Sen, 39, says he chose a path that not only offers him a sense of purpose, but also allows him the freedom to be his own boss.
“The job I want is the one I have to give to myself because nobody else will give it to me,” he says. “I have no interest in climbing the corporate ladder—it’s just boring and it’s not cut out for me. “
Originally from Mumbai, India, Sen came to the United States when he was 18 to attend Lawrence University in Appleton, Wis., and delivered pizza at Papa John’s to pay his way. (He hasn’t eaten Papa John’s since, he adds.) Equipped with a bachelor’s degree in economics and philosophy, he landed at Deloitte Consulting in 1997, where he advised large managed care organizations. Roughly a year later, Sen, then 23, and six others launched Definity Health—the country’s first health reimbursement plan and the predecessor to health savings accounts.
Definity’s CEO, venture capitalist Tony Miller, led efforts, talking to more than 30 investors and, after a year and a half, raised the money. Although Sen wouldn’t disclose how much ownership stake he or the other Definity founders had, Definity collected $84 million in private equity and venture capital from 2000 to 2004, according to the National Venture Capital Association. The company sold for just more than $300 million in 2004 to UnitedHealth Group.
Meanwhile, Sen went to study at Harvard Business School, where he earned an MBA. With that advanced degree and start-up experience, he was ready to tackle his next start-up.
With Kyle Rolfing, a cofounder at Definity, Sen started wellness IT company RedBrick Health in 2006. The company provides consumer-friendly financial tools, incentives, personal wellness plans and independent customer service advocacy. They recruited Jill Prevost from Life Time Fitness, where she was a marketing manager, to lead innovation and consumer engagement. RedBrick secured $15 million in funding from one of Sen’s Harvard professors, Bob Higgins, who was then at Highland Capital, and from Versant Ventures.
Its last round of funding was in April 2013 for $15 million, according to SEC filings, taking its current venture capital coffers to nearly $75 million.
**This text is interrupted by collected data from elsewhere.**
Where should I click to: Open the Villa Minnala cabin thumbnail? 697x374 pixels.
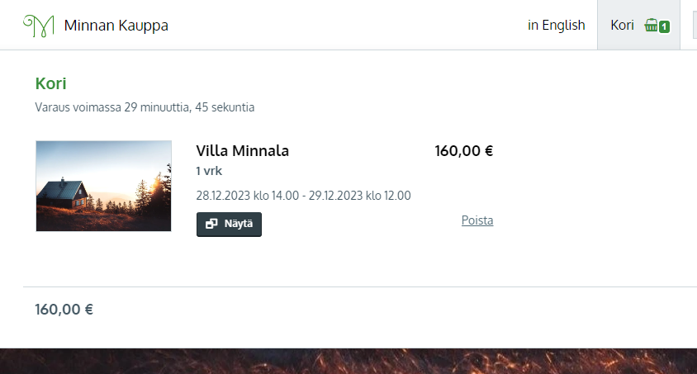(103, 186)

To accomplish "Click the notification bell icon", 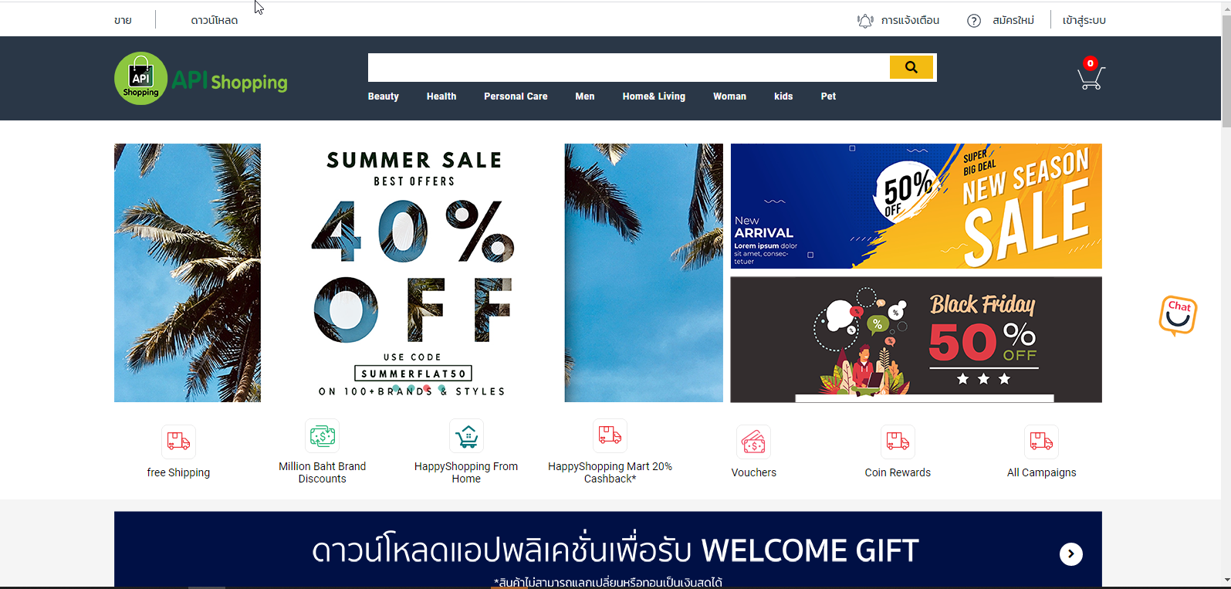I will point(865,21).
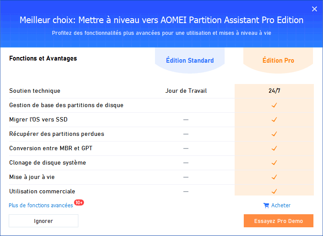Screen dimensions: 323x236
Task: Click Pro checkmark for Clonage de disque système
Action: pos(274,163)
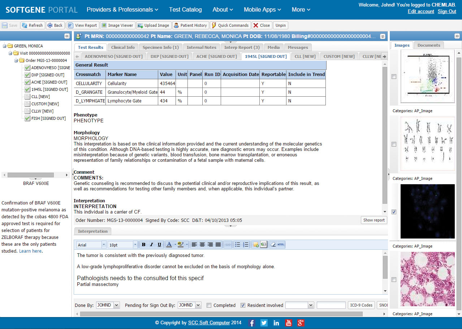Insert a bulleted list
Screen dimensions: 462x329
point(237,245)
Sen says he still has an ownership stake in the company but would not disclose the value.
Even with a successful startup underway, he says he saw a window of opportunity when plans for the Affordable Care Act began to become public.
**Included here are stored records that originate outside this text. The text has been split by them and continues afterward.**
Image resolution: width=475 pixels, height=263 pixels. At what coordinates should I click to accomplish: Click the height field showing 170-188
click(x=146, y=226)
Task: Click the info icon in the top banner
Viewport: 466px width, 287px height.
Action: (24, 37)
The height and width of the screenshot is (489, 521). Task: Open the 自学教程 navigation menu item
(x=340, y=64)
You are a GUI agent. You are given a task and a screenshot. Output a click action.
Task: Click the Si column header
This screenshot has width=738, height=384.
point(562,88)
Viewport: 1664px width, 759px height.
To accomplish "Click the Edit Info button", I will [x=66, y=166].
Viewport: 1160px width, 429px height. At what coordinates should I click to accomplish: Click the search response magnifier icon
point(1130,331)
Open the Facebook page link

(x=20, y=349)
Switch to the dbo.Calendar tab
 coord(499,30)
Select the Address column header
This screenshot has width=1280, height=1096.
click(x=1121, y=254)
Taking with him Prevost and another RedBrick staffer, Marek Ciolko, they launched Bloom Health in 2009. Since employers and employees were being introduced to more health care plans, Bloom advised companies and employees on how to manage insurance dollars.
Before Bloom was snatched up in 2011 by three insurers—Indianapolis-based WellPoint, Blue Cross Blue Shield of Michigan, and Health Care Services Corp.—it raised $12.5 million in venture capital and private equity. “Once you do this a few times, it’s easier to raise capital,” Sen says.
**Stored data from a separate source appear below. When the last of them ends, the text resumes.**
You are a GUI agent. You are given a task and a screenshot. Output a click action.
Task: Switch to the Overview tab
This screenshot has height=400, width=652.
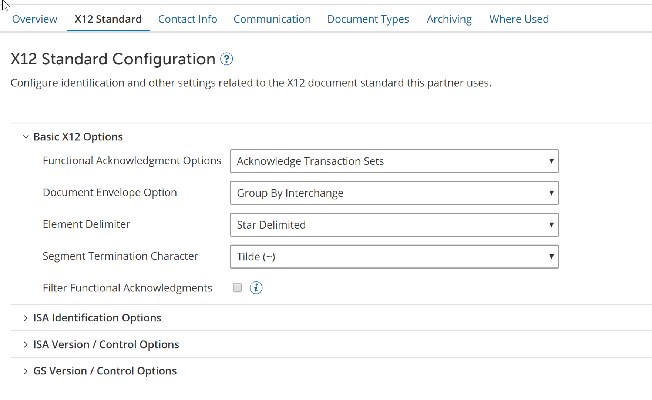coord(35,19)
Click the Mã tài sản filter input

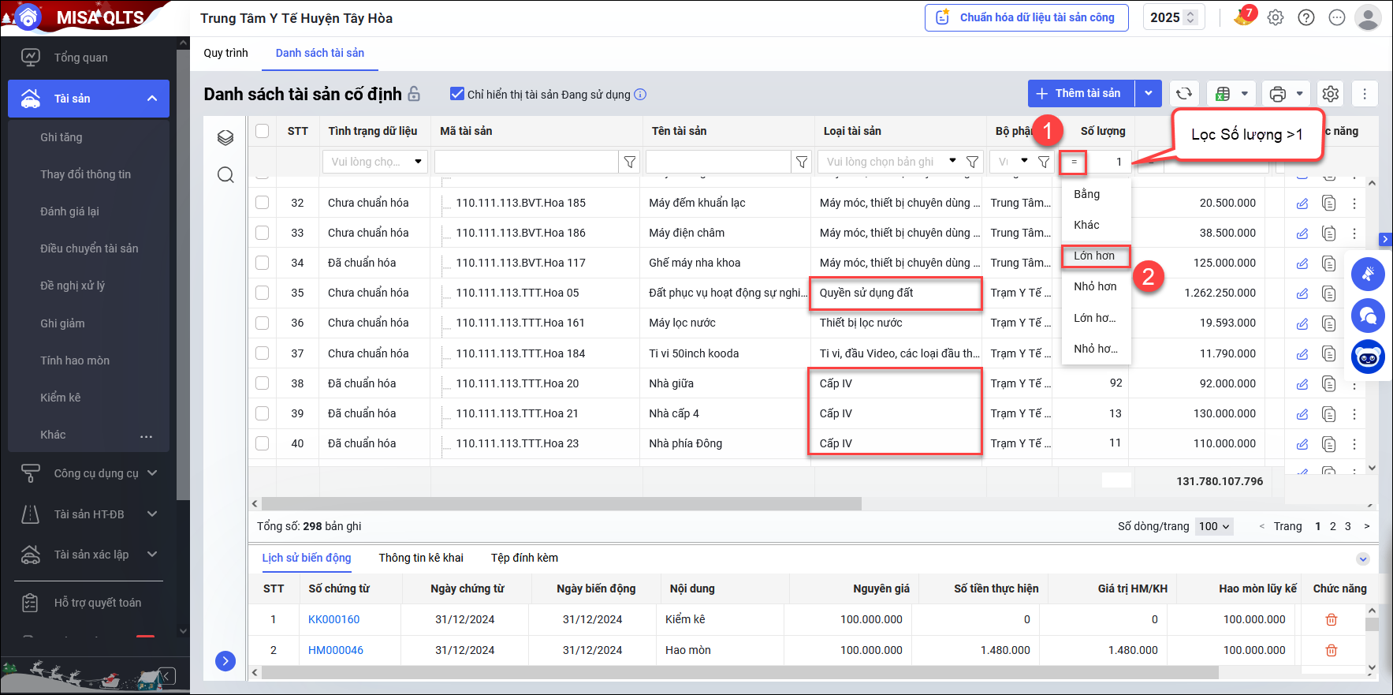pos(526,162)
Sen says he sold Bloom for “many multiples” of the $12.5 million.
It’s no surprise that when Sen launched Gravie, investors came knocking. A consumer marketplace for health care insurance, Gravie raised $2.6 million in a venture capital round led by New York-based FirstMark Capital. The same firm has backed other high-flying startups such as Pinterest and StubHub.
Outside of health care, Sen’s passion is speed. He says he spends “a lot of money” on cars, including a Ferrari, Range Rover, Jeep and BMW. He lives with his wife and border collie, Mona, in a house off of Lake Calhoun.
When Sen set out to help people, he was perhaps helping himself just as much.
“I think all of my jobs have been my dream job. I wouldn’t be doing it otherwise. I’m not doing it for the money.”